Il faut dire ce qui est : le montage est bien fait. On identifie une catégorie du personnel d’un ou plusieurs bassins d’emplois, on cède le personnel à une société tierce, potentiellement non implantée dans le bassin cible, beaucoup moins chargée en structure et pouvant donc amortir la moins bonne valeur ajoutée des prestations.
Pour les clients, la modification est transparente : ils commercent toujours avec Capgemini et les « prestataires physiques » sont toujours les mêmes. Mieux : les coûts pourraient même baisser. Seuls les ex-salariés de Capgemini verront la différence…
Une différence de taille, même, puisque pour eux, c’est le changement d’employeur, le changement des règles, la « rupture du contrat moral » qu’ils avaient donné à Capgemini.
Pas de PSE
En moins de 10 ans, le temps de laisser passer la dernière crise, les partenaires sociaux et le patronat ont constitué bon nombre d’outils permettant d’amortir l’effet des crises dans les métiers des services, premiers touchés quand l’industrie va mal.
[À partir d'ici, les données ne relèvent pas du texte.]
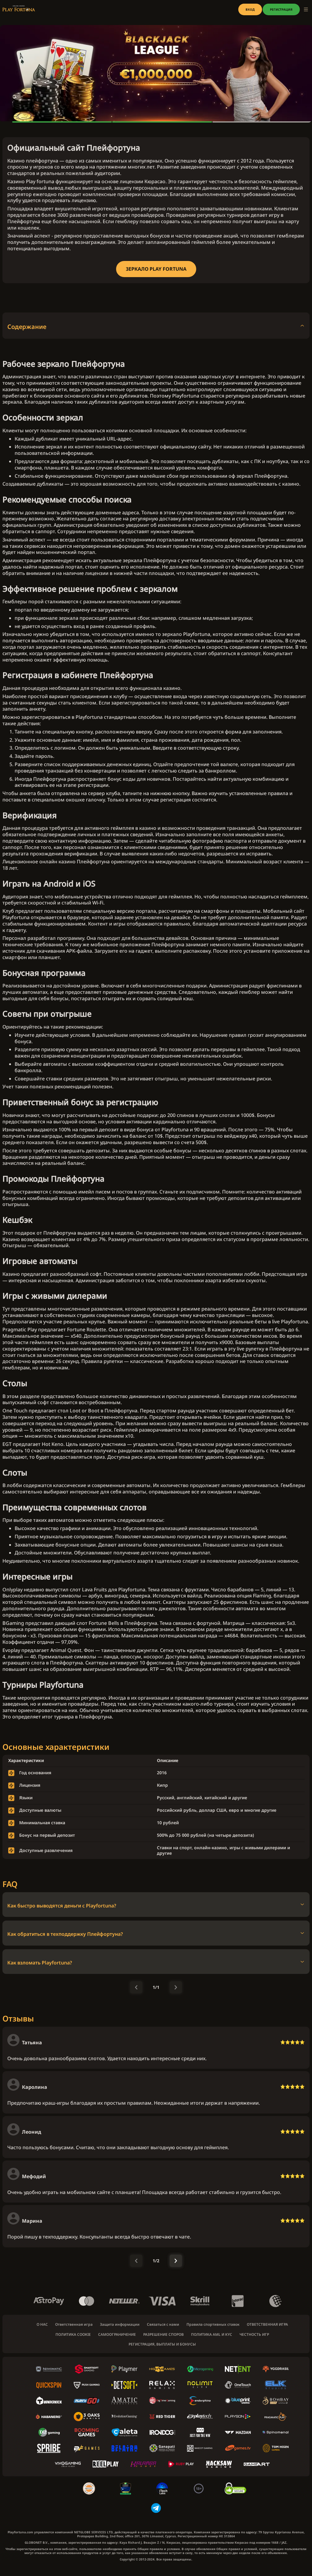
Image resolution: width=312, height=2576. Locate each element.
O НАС (42, 2324)
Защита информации (120, 2324)
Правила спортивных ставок (212, 2324)
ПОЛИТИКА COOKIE (73, 2334)
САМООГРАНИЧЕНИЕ (117, 2334)
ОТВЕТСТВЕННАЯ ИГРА (267, 2324)
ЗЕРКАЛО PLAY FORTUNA (156, 269)
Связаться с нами (163, 2324)
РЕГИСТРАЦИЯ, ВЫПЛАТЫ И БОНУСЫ (162, 2344)
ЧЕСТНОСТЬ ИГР (254, 2334)
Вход (250, 9)
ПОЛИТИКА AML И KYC (211, 2334)
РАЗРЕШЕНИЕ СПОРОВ (163, 2334)
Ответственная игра (74, 2324)
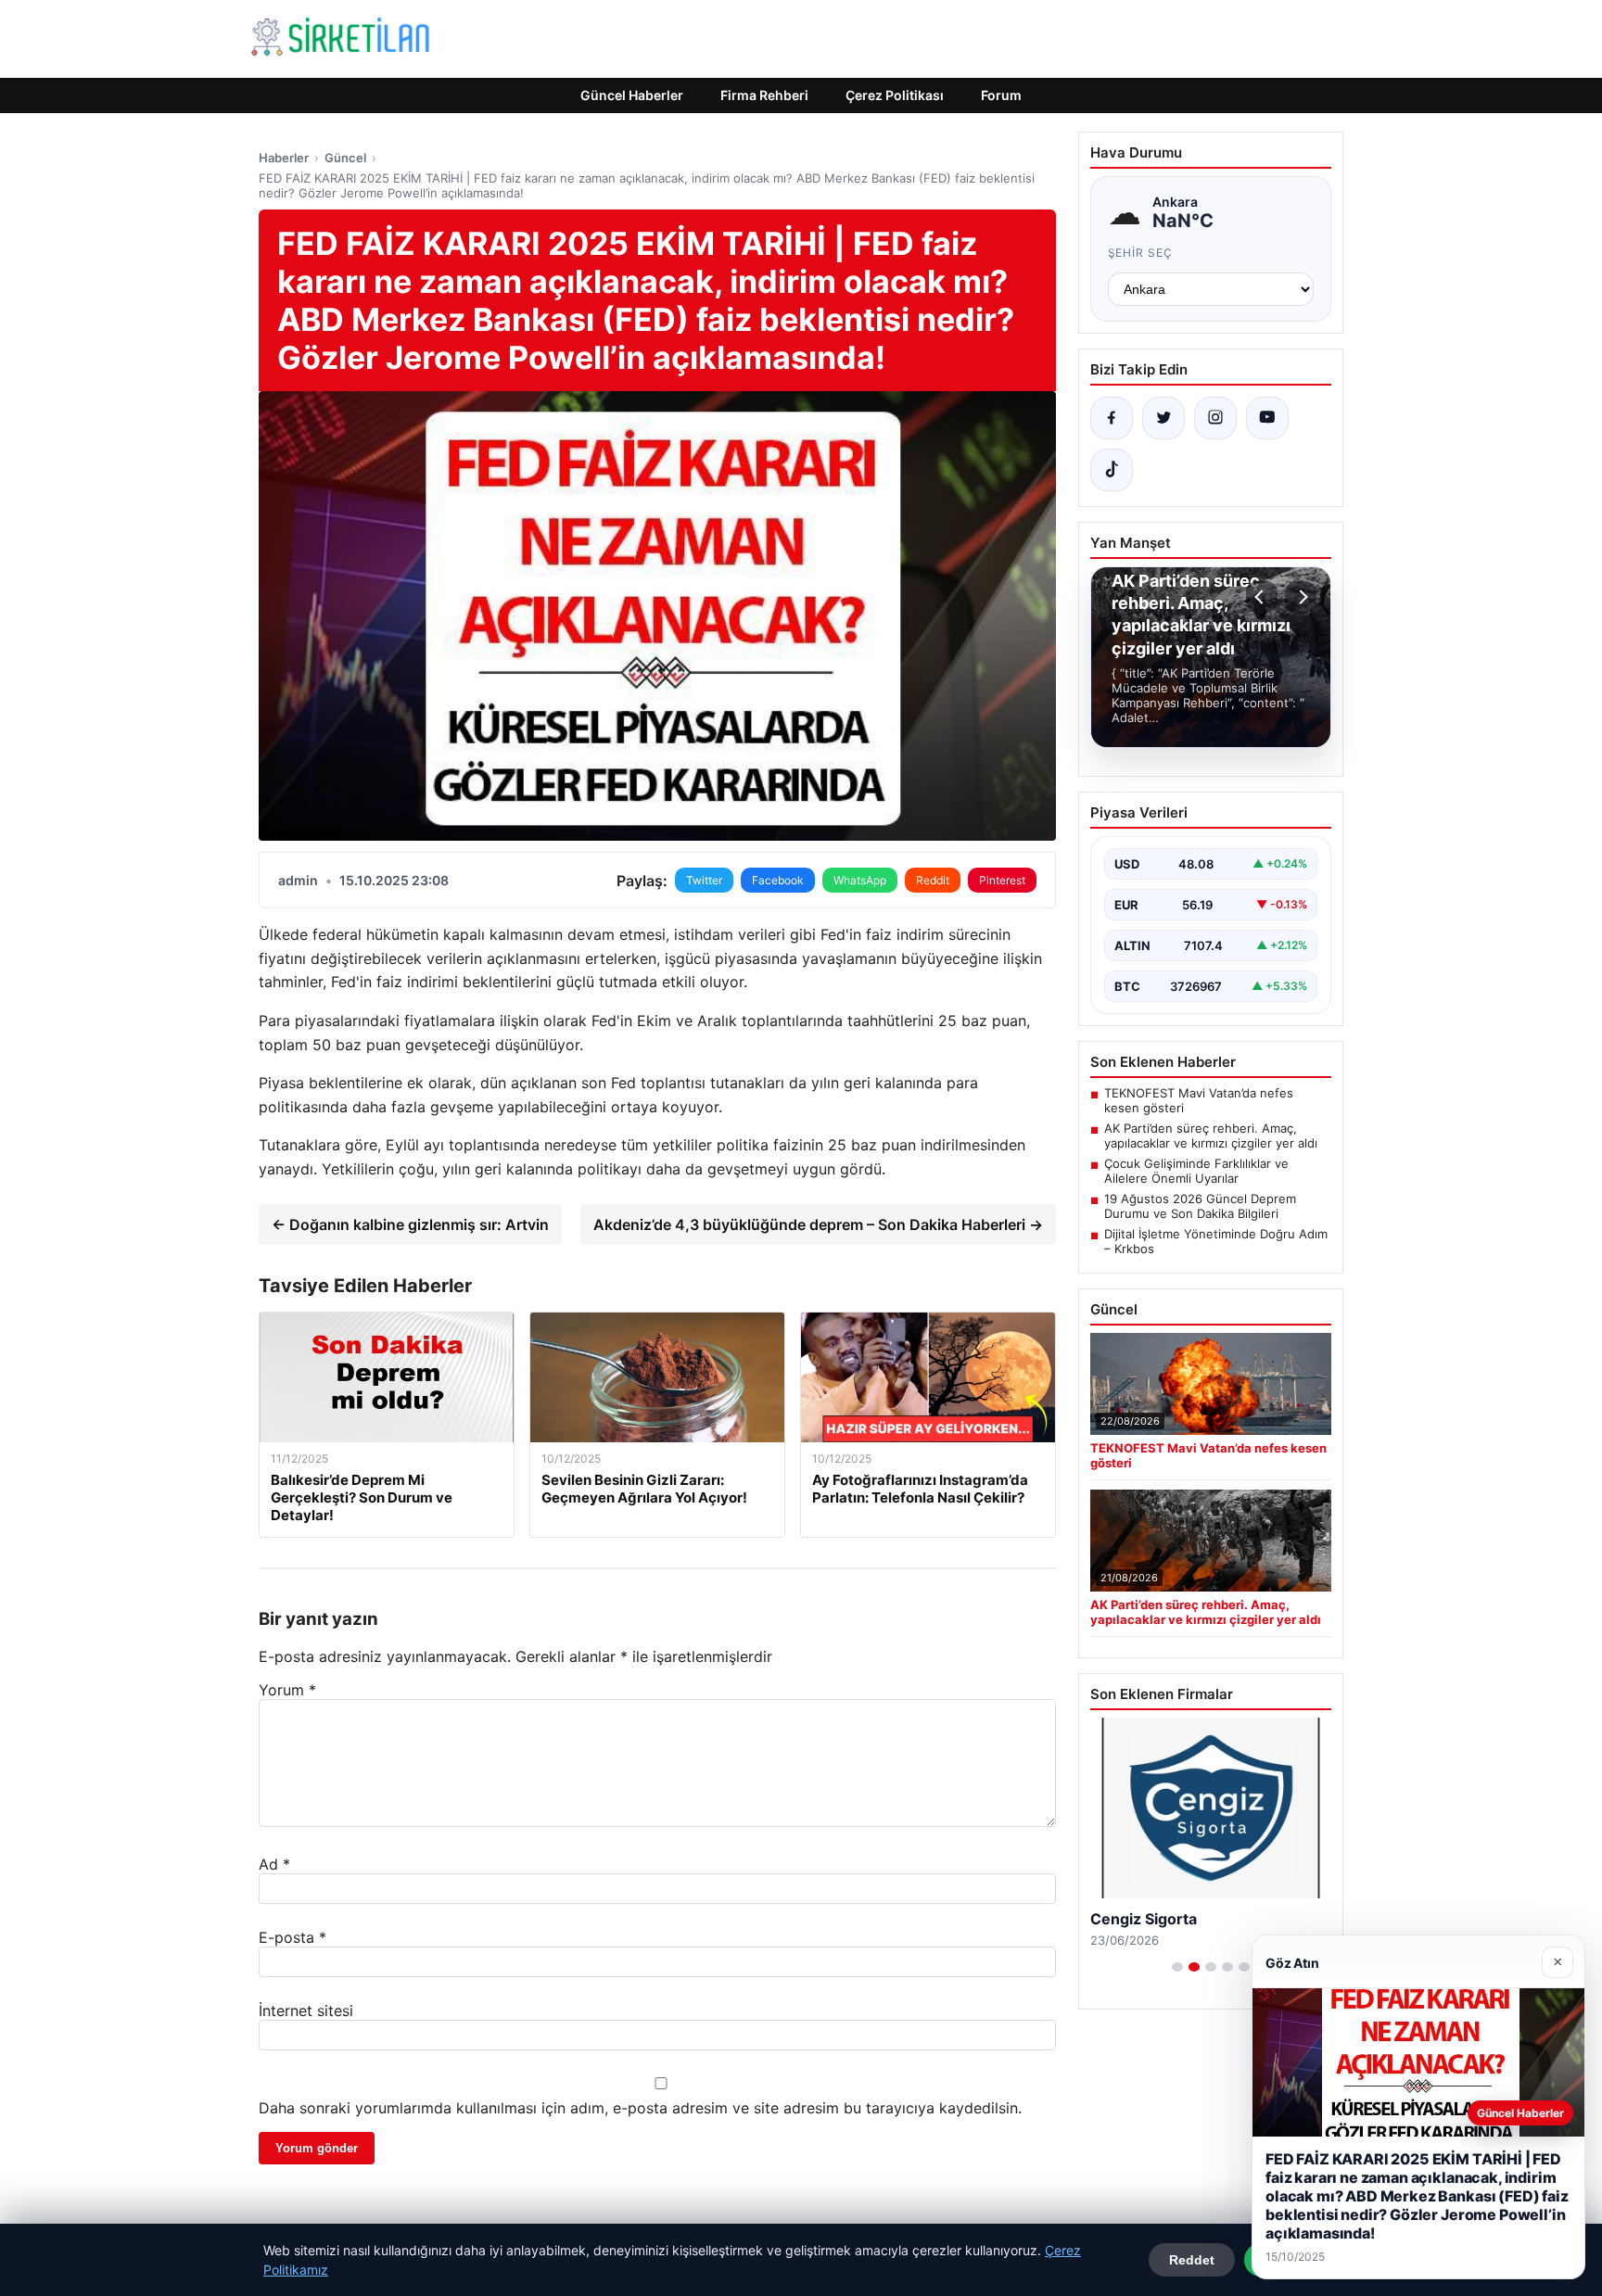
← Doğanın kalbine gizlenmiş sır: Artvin (410, 1224)
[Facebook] (1111, 418)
Parmi ces outils, la responsabilité sociale de l’entreprise (RSE) dans sa dimension sociale, la prévention des risques psycho sociaux (RPS), et la gestion prévisionnelle des emplois et des compétences (GPEC).
Quand cela ne suffit pas, la législation offre un dernier outil : le plan social (PSE).
En matière de séparation, s’il y a une chose complexe à lancer dans une SSII, comme dans tous les métiers de prestations intellectuelles, c’est bien un plan de sauvegarde de l’emploi (PSE, plan social) : trop peu de catégories professionnelles pour distinguer parmi les salariés ceux qu’on veut garder de ceux qu’on veut laisser partir, impossibilité d’embaucher pendant une longue période, « cassant » de fait l’activité commerciale (dans la branche, l’embauche est la plupart du temps conditionnée par le gain d’un nouveau contrat client), le tout accompagné d’une publicité dont on se passerait souvent…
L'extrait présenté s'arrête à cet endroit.